Inhibition of Beclin 1 enhances apoptosis by H2O2 in glioma U251 cells.

Xiao-xia Kong; Hong-yu Zhang; Zhao-qin Chen; Xiao-fang Fan; Yong-sheng Gong

Return

Inhibition of Beclin 1 enhances apoptosis by H2O2 in glioma U251 cells.

Author: Xiao-Xia KONG ¹ ; Hong-Yu ZHANG ; Zhao-Qin CHEN ; Xiao-Fang FAN ; Yong-Sheng GONG
Author Information

1. Wenzhou Medical College, Wenzhou, China.
Publication Type:Journal Article
MeSH: Apoptosis; drug effects; Apoptosis Regulatory Proteins; genetics; metabolism; Autophagy; physiology; Beclin-1; Brain Neoplasms; pathology; Cell Line, Tumor; Glioma; pathology; Humans; Hydrogen Peroxide; pharmacology; Membrane Proteins; genetics; metabolism; Oxidative Stress; RNA, Small Interfering; genetics; Transfection
From: Acta Physiologica Sinica 2011;63(3):238-244
CountryChina
Language:Chinese
Abstract: Oxidative stress could induce apoptosis and autophagy process simultaneously, but the role of autophagy is still not clear.
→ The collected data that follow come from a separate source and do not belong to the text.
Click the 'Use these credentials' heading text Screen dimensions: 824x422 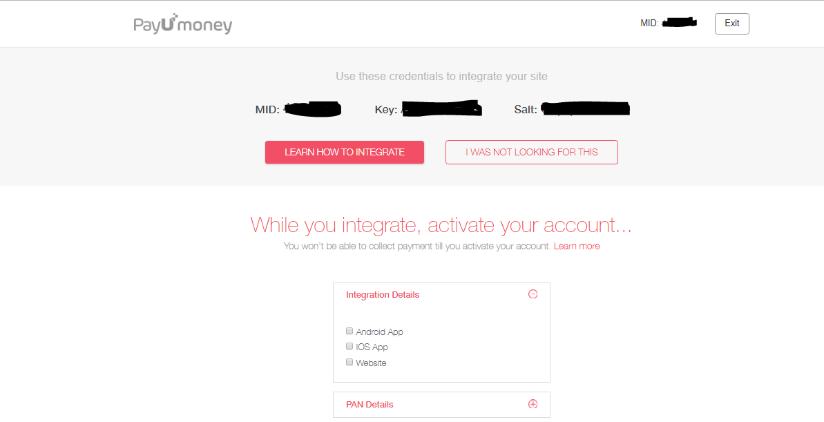(441, 76)
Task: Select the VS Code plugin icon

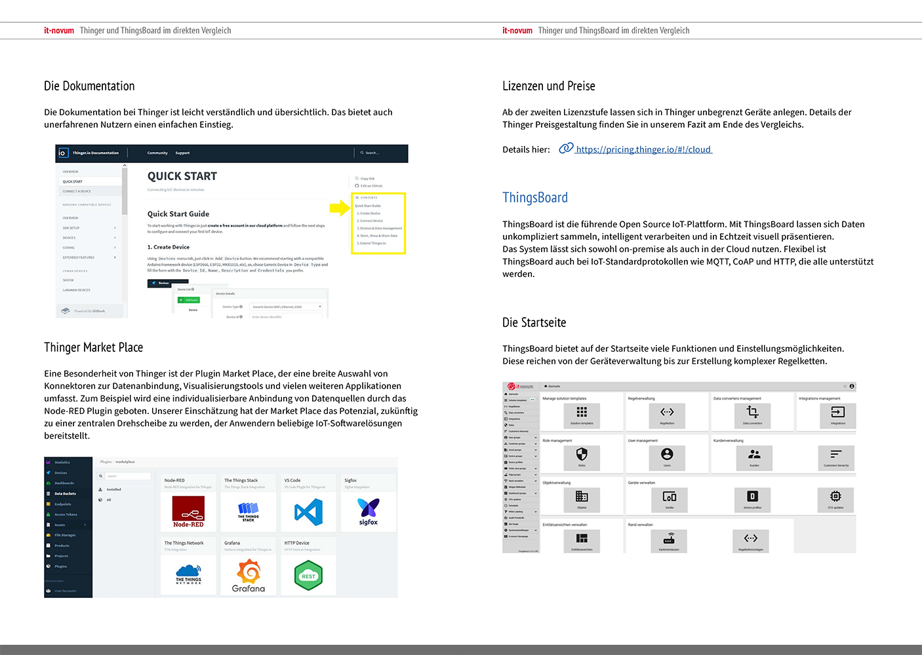Action: 308,511
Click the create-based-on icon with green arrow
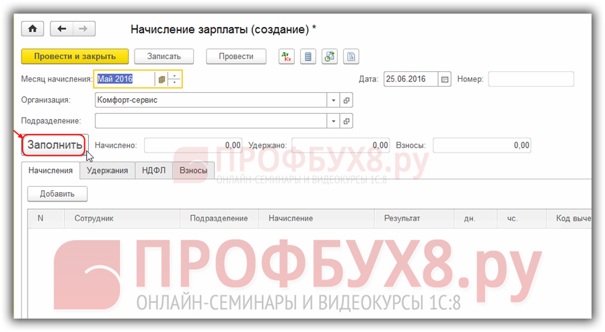This screenshot has height=332, width=605. pyautogui.click(x=329, y=56)
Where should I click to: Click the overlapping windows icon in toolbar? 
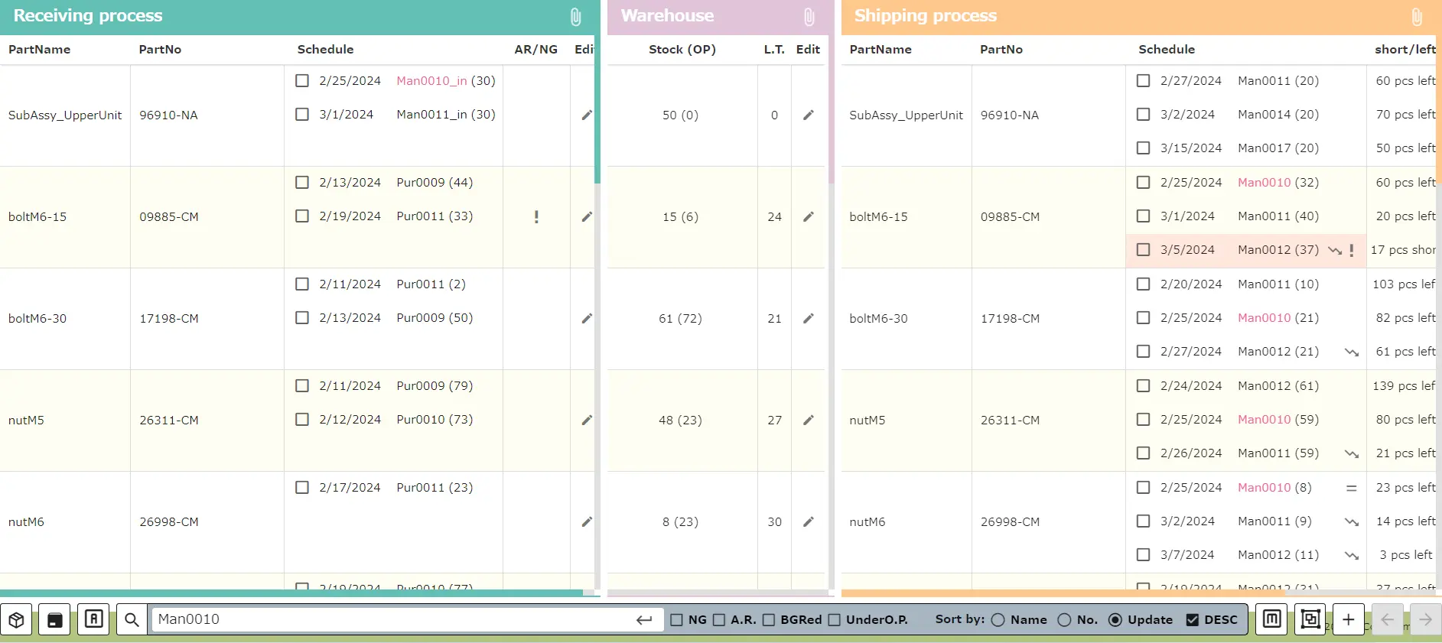pyautogui.click(x=1310, y=619)
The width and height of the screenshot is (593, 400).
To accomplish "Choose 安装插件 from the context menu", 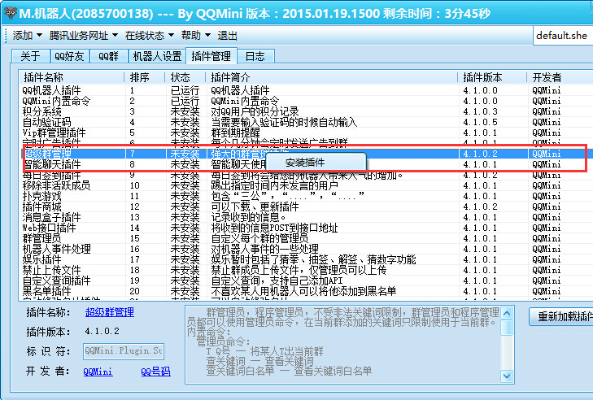I will [x=304, y=162].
Beclin 1, a key gene regulating the preautophagosome formation, is involved in the injury induced by oxidative stress. To observe the role of autophagy in H2O2-induced injury of U251 cells, the recombinant plasmid Psilencer3.1-siRNA-Beclin 1 was transfected into U251 cells by eukaryotic cell transfection technique. Plasmid vector and cell culture medium were used as negative and control groups respectively. The cells were collected 24 h later, and the cell total protein was extracted to detect Beclin 1, Bcl-2 and Bax protein expressions by Western blot. After the Beclin 1-siRNA cells were treated with 1 mmol/L H2O2, the autophagic vacuoles in the cells were stained with monodansylcadaverine (MDC), and the cell apoptotic ratio was determined with PI/Annexin V-FITC staining by flow cytometry analysis. The results showed that the synthetic siRNA decreased the expression of Beclin 1 protein significantly, but had no obvious effect on the levels of Bcl-2 and Bax protein expressions. Compared with those in the control group, the autophagic vacuoles, the level of LC3-II protein expression and the percentage of apoptotic cells increased (P < 0.05) in 1 mmol/L H2O2 group. In Beclin 1-siRNA + H2O2 group, autophagic vacuoles and the levels of LC3-II protein expression decreased obviously, the percentage of apoptotic cells increased significantly compared with that in 1 mmol/L H2O2 group (P < 0.05). H2O2 and autophagy inhibitor 3-methyladenine (3-MA) combination also increased the percentage of apoptotic cells obviously (P < 0.05). These results revealed that the transfection of Psilencer3.1-siRNA-Beclin 1 effectively inhibited the expression of Beclin 1 protein expression, degraded the autophagy level and increased the apoptotic rate in U251 cells under oxidative stress, which was coincident with the effect of autophagy inhibitor 3-MA. This study suggests that autophagy is a cell protective role in oxidative stress process, and the inhibition of autophagy may enhance apoptosis.